I don’t know what Barrington is, but have you ever seen that fat Asian fukker play Muse on Guitar Hero?! 
If you’ve ever played it you would appreciate the skill. 
https://youtu.be/JKo5II8-1dU


----------



## Beezy (Dec 4, 2018)

https://youtu.be/TtbiFQnfCuA

At 300% speed lol


----------



## Gadawg (Dec 4, 2018)

I also dont think that supplementation or training have changed much in the last fifteen years. Supplements still do nothing and the old training methods are still the basis for most every program.


----------



## Jin (Dec 4, 2018)

Gadawg said:


> I also dont think that supplementation or training have changed much in the last fifteen years. Supplements still do nothing and the old training methods are still the basis for most every program.



You could be right about the drugs. But unless you see someone injecting themselves then you don’t really know what they take. 

Bodybuilding  has become more mainstream which means far more people in the pool of contenders which means more crazy genetic outliers. 

In in general I think drug use has gone up. Especially with slin and GH. But there range of drug use on the pro stage would most likely shock you: both the extreme quantities some guys take and how little other guys need to look the exact same way. 

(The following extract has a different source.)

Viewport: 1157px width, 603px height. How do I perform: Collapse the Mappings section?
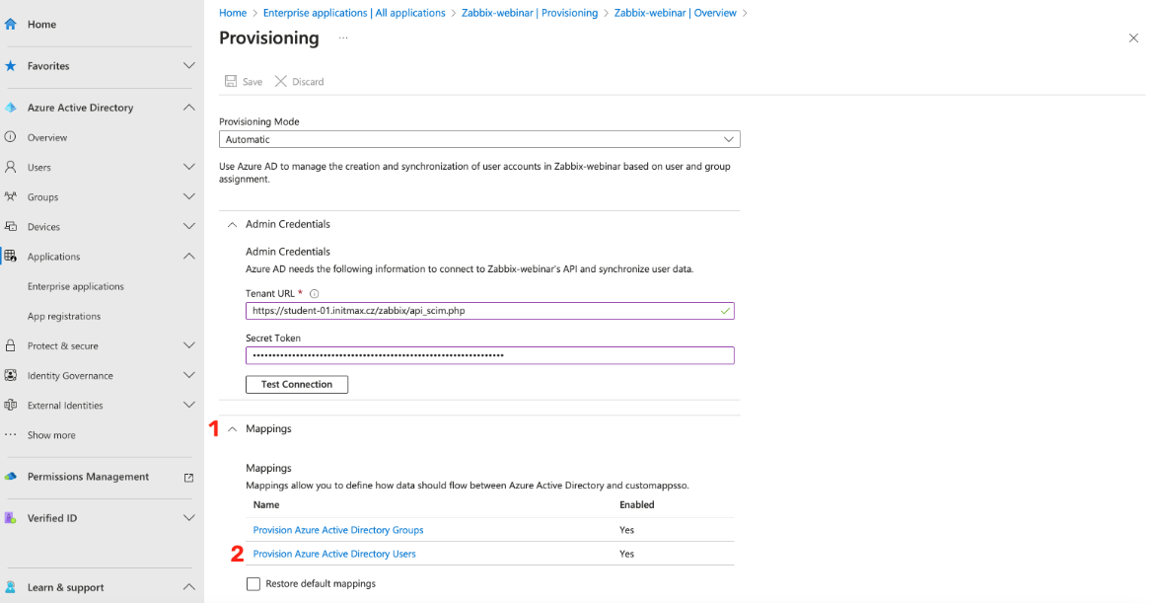pyautogui.click(x=233, y=429)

Unless you see them pin or swallow their drugs you can never really know what anyone takes.


----------



## automatondan (Dec 4, 2018)

I agree with Jin but was going to say that GH, slin, and tren  are way more widely used and accepted as the 'norm' even for people who don't even compete (and some who don't even lift). How much more has it evolved at the pro level...?


----------



## Beezy (Dec 4, 2018)

automatondan said:


> I agree with Jin but was going to say that GH, slin, and tren  are way more widely used and accepted as the 'norm' even for people who don't even compete (and some who don't even lift). How much more has it evolved at the pro level...?



...don’t even lift?
What would be the point?


----------



## Gadawg (Dec 4, 2018)

automatondan said:


> I agree with Jin but was going to say that GH, slin, and tren  are way more widely used and accepted as the 'norm' even for people who don't even compete (and some who don't even lift). How much more has it evolved at the pro level...?




This.  

Insulin, GH, IGF-1, site enhancements, etc.  While they may have been around for a while, these things are normal for recreational use so you know these pros are using TONS.  Im speaking in generalities here and there are always outliers but I think this is pretty obvious. 

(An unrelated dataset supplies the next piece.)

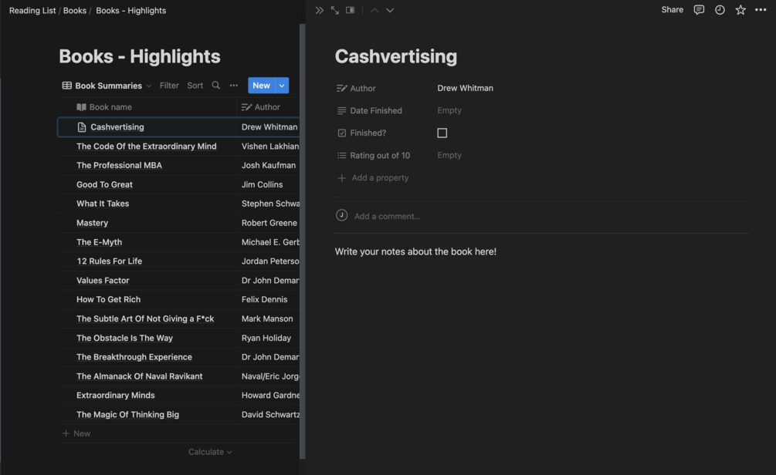Click the Share button
This screenshot has height=475, width=776.
pos(672,10)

I mean, did anyone read Dallas McCarver's autopsy?  He was being coached by someone to do all that. His test level was 55,000 ng/dl for gods sake.


----------



## automatondan (Dec 5, 2018)

Beezy said:


> ...don’t even lift?
> What would be the point?



I just mean that with all the stupid fukking memes and whatnot, everyone is jumping on the tren train... And they don't have a clue about proper diet or training... The logic is: if I see a meme about it, then I can be jacked and happy too, and all I have to do is inject something... But they don't have a fricken clue and don't even lift. And that is just their first cycle.....


----------



## DieYoungStrong (Dec 5, 2018)

Jin said:


> You could be right about the drugs. But unless you see someone injecting themselves then you don’t really know what they take.
> 
> *Bodybuilding  has become more mainstream which means far more people in the pool of contenders which means more crazy genetic outliers.*
> 
> ...



It's become less mainstream if anything. Mr Olympia and Powerlifting competitions used to be on TV back in the late 70s/early 80s.

Ask the average person and they know Arnold...


As far as the other stuff...

The main difference between the 70s and now is GH/Slin. I'd bet dollars to donuts that if Arnold was in his prime now, he'd take whatever he needed to in order to win. And he'd win with those genetics and his work ethic. And he'd have synthol in his calves and everything else...

Most of the pros BBers you see doing "lightweight" high rep stuff built their bases with heavy compound movements when they were starting out. Nobody has ever gotten huge doing cable crossovers and tricep kickbacks.


----------